> [Problem requirements] Every entry should be copied exactly, with nothing added or dropped.

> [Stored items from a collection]
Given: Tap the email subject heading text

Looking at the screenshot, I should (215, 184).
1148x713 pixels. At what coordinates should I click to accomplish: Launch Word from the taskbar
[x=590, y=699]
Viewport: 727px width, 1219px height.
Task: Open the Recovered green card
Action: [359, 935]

> [Answer to this problem]
Given: Tap the email subject heading text

Looking at the screenshot, I should (215, 184).
1148x713 pixels. At what coordinates should I click to accomplish: Launch Word from the taskbar
[x=590, y=699]
Viewport: 727px width, 1219px height.
Task: Open the Recovered green card
Action: [359, 935]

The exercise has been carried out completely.